- [Problem]
Each of the entries should be output exactly, with nothing left out.
Top of Provided material
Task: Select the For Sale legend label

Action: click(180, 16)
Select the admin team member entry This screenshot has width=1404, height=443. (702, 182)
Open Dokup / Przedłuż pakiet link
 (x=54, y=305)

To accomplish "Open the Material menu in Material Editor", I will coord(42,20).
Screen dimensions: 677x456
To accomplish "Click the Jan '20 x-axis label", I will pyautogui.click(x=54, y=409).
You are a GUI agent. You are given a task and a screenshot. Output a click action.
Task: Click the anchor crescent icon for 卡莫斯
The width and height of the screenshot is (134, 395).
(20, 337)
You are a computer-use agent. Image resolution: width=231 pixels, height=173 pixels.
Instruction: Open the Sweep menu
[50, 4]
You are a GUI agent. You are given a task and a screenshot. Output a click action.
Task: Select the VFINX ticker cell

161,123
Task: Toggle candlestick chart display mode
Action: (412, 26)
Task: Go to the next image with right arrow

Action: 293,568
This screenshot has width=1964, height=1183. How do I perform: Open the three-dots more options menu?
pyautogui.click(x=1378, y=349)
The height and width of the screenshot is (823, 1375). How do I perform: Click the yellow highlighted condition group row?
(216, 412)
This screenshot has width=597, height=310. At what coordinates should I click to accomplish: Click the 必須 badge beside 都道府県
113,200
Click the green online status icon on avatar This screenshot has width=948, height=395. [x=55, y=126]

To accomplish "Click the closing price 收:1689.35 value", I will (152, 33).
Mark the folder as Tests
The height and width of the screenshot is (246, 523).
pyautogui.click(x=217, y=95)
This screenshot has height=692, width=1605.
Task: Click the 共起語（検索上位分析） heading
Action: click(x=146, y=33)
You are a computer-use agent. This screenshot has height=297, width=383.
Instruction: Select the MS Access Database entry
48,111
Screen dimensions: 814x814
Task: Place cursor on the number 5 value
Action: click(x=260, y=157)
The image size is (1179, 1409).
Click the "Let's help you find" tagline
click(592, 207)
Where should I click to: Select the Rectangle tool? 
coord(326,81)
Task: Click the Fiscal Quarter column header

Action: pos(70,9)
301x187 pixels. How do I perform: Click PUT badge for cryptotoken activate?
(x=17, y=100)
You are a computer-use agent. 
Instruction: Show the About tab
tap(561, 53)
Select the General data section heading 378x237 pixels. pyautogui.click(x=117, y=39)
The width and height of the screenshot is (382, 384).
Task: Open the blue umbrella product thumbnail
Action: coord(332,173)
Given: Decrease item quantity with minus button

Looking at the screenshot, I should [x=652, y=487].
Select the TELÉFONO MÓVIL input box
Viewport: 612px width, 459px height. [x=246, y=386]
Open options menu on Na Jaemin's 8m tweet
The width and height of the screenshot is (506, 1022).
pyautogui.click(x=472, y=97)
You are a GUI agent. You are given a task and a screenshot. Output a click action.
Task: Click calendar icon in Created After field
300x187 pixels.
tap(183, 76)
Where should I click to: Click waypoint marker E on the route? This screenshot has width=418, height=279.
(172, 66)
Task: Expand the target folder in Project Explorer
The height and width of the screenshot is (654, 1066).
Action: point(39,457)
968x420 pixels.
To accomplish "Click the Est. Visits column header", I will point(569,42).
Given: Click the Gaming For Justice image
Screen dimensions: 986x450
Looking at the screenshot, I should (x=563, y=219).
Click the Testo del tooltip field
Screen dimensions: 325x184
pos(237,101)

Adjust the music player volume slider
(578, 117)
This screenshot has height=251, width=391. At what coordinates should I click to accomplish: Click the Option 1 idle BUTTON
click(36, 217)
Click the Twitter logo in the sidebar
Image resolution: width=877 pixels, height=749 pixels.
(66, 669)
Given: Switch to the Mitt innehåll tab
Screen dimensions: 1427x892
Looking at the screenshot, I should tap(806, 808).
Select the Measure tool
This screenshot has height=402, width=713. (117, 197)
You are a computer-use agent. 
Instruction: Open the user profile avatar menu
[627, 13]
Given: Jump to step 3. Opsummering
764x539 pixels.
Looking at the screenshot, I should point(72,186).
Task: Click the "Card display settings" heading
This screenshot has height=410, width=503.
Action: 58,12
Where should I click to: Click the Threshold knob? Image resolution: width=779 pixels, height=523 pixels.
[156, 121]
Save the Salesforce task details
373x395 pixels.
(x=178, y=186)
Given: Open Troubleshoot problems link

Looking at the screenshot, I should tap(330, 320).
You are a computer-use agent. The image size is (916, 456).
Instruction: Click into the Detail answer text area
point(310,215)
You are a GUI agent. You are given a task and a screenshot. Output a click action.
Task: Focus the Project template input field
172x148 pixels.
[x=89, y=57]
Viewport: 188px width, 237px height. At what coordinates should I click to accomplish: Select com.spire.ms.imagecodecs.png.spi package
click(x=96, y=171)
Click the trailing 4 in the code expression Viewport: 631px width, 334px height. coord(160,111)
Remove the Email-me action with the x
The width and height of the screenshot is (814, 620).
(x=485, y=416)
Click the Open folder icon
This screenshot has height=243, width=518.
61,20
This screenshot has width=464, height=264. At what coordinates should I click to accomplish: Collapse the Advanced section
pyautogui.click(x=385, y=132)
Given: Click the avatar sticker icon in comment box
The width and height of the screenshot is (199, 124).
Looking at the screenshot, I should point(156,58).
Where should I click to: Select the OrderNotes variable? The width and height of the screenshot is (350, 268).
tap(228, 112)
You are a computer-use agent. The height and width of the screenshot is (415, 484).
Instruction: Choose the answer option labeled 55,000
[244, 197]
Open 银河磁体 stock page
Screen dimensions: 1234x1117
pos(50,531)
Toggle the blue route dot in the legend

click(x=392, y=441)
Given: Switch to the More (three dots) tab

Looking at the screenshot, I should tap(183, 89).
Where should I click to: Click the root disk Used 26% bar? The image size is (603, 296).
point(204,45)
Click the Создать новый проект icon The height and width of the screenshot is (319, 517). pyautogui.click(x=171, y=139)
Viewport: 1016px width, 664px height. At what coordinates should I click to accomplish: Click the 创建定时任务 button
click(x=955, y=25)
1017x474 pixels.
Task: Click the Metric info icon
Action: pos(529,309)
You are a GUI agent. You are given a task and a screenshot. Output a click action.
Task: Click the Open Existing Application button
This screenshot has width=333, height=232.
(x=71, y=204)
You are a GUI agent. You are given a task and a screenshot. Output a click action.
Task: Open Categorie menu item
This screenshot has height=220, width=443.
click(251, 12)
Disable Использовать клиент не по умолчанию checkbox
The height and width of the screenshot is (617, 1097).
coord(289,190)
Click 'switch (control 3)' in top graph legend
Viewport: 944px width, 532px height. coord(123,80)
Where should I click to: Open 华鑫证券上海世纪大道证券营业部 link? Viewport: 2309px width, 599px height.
Bottom of Provided material
- [Output]
Task: Select the For Sale legend label

Action: click(180, 16)
Select the admin team member entry This screenshot has width=1404, height=443. (702, 182)
Open Dokup / Przedłuż pakiet link
 (x=54, y=305)

To accomplish "Open the Material menu in Material Editor", I will coord(42,20).
Screen dimensions: 677x456
To accomplish "Click the Jan '20 x-axis label", I will pyautogui.click(x=54, y=409).
You are a GUI agent. You are given a task and a screenshot. Output a click action.
Task: Click the anchor crescent icon for 卡莫斯
The width and height of the screenshot is (134, 395).
(20, 337)
You are a computer-use agent. Image resolution: width=231 pixels, height=173 pixels.
Instruction: Open the Sweep menu
[50, 4]
You are a GUI agent. You are given a task and a screenshot. Output a click action.
Task: Select the VFINX ticker cell

161,123
Task: Toggle candlestick chart display mode
Action: (412, 26)
Task: Go to the next image with right arrow

Action: 293,568
This screenshot has width=1964, height=1183. How do I perform: Open the three-dots more options menu?
pyautogui.click(x=1378, y=349)
The height and width of the screenshot is (823, 1375). How do I perform: Click the yellow highlighted condition group row?
(216, 412)
This screenshot has width=597, height=310. At what coordinates should I click to accomplish: Click the 必須 badge beside 都道府県
113,200
Click the green online status icon on avatar This screenshot has width=948, height=395. [x=55, y=126]

To accomplish "Click the closing price 收:1689.35 value", I will (152, 33).
Mark the folder as Tests
The height and width of the screenshot is (246, 523).
pyautogui.click(x=217, y=95)
This screenshot has height=692, width=1605.
Task: Click the 共起語（検索上位分析） heading
Action: click(x=146, y=33)
You are a computer-use agent. This screenshot has height=297, width=383.
Instruction: Select the MS Access Database entry
48,111
Screen dimensions: 814x814
Task: Place cursor on the number 5 value
Action: click(x=260, y=157)
The image size is (1179, 1409).
Click the "Let's help you find" tagline
click(592, 207)
Where should I click to: Select the Rectangle tool? 
coord(326,81)
Task: Click the Fiscal Quarter column header

Action: pos(70,9)
301x187 pixels. How do I perform: Click PUT badge for cryptotoken activate?
(x=17, y=100)
You are a computer-use agent. 
Instruction: Show the About tab
tap(561, 53)
Select the General data section heading 378x237 pixels. pyautogui.click(x=117, y=39)
The width and height of the screenshot is (382, 384).
Task: Open the blue umbrella product thumbnail
Action: coord(332,173)
Given: Decrease item quantity with minus button

Looking at the screenshot, I should [x=652, y=487].
Select the TELÉFONO MÓVIL input box
Viewport: 612px width, 459px height. [x=246, y=386]
Open options menu on Na Jaemin's 8m tweet
The width and height of the screenshot is (506, 1022).
pyautogui.click(x=472, y=97)
You are a GUI agent. You are given a task and a screenshot. Output a click action.
Task: Click calendar icon in Created After field
300x187 pixels.
tap(183, 76)
Where should I click to: Click waypoint marker E on the route? This screenshot has width=418, height=279.
(172, 66)
Task: Expand the target folder in Project Explorer
The height and width of the screenshot is (654, 1066).
Action: point(39,457)
968x420 pixels.
To accomplish "Click the Est. Visits column header", I will point(569,42).
Given: Click the Gaming For Justice image
Screen dimensions: 986x450
Looking at the screenshot, I should (x=563, y=219).
Click the Testo del tooltip field
Screen dimensions: 325x184
pos(237,101)

Adjust the music player volume slider
(578, 117)
This screenshot has height=251, width=391. At what coordinates should I click to accomplish: Click the Option 1 idle BUTTON
click(36, 217)
Click the Twitter logo in the sidebar
Image resolution: width=877 pixels, height=749 pixels.
(66, 669)
Given: Switch to the Mitt innehåll tab
Screen dimensions: 1427x892
Looking at the screenshot, I should tap(806, 808).
Select the Measure tool
This screenshot has height=402, width=713. (117, 197)
You are a computer-use agent. 
Instruction: Open the user profile avatar menu
[627, 13]
Given: Jump to step 3. Opsummering
764x539 pixels.
Looking at the screenshot, I should point(72,186).
Task: Click the "Card display settings" heading
This screenshot has height=410, width=503.
Action: 58,12
Where should I click to: Click the Threshold knob? Image resolution: width=779 pixels, height=523 pixels.
[156, 121]
Save the Salesforce task details
373x395 pixels.
(x=178, y=186)
Given: Open Troubleshoot problems link

Looking at the screenshot, I should tap(330, 320).
You are a computer-use agent. The image size is (916, 456).
Instruction: Click into the Detail answer text area
point(310,215)
You are a GUI agent. You are given a task and a screenshot. Output a click action.
Task: Focus the Project template input field
172x148 pixels.
[x=89, y=57]
Viewport: 188px width, 237px height. At what coordinates should I click to accomplish: Select com.spire.ms.imagecodecs.png.spi package
click(x=96, y=171)
Click the trailing 4 in the code expression Viewport: 631px width, 334px height. coord(160,111)
Remove the Email-me action with the x
The width and height of the screenshot is (814, 620).
(x=485, y=416)
Click the Open folder icon
This screenshot has height=243, width=518.
61,20
This screenshot has width=464, height=264. At what coordinates should I click to accomplish: Collapse the Advanced section
pyautogui.click(x=385, y=132)
Given: Click the avatar sticker icon in comment box
The width and height of the screenshot is (199, 124).
Looking at the screenshot, I should point(156,58).
Where should I click to: Select the OrderNotes variable? The width and height of the screenshot is (350, 268).
tap(228, 112)
You are a computer-use agent. The height and width of the screenshot is (415, 484).
Instruction: Choose the answer option labeled 55,000
[244, 197]
Open 银河磁体 stock page
Screen dimensions: 1234x1117
pos(50,531)
Toggle the blue route dot in the legend

click(x=392, y=441)
Given: Switch to the More (three dots) tab

Looking at the screenshot, I should tap(183, 89).
Where should I click to: Click the root disk Used 26% bar? The image size is (603, 296).
point(204,45)
Click the Создать новый проект icon The height and width of the screenshot is (319, 517). pyautogui.click(x=171, y=139)
Viewport: 1016px width, 664px height. At what coordinates should I click to accomplish: Click the 创建定时任务 button
click(x=955, y=25)
1017x474 pixels.
Task: Click the Metric info icon
Action: pos(529,309)
You are a GUI agent. You are given a task and a screenshot. Output a click action.
Task: Click the Open Existing Application button
This screenshot has width=333, height=232.
(x=71, y=204)
You are a GUI agent. You are given a task and a screenshot. Output a click action.
Task: Open Categorie menu item
This screenshot has height=220, width=443.
click(251, 12)
Disable Использовать клиент не по умолчанию checkbox
The height and width of the screenshot is (617, 1097).
coord(289,190)
Click 'switch (control 3)' in top graph legend
Viewport: 944px width, 532px height. coord(123,80)
Where should I click to: Open 华鑫证券上海世纪大道证券营业部 link? Viewport: 2309px width, 599px height.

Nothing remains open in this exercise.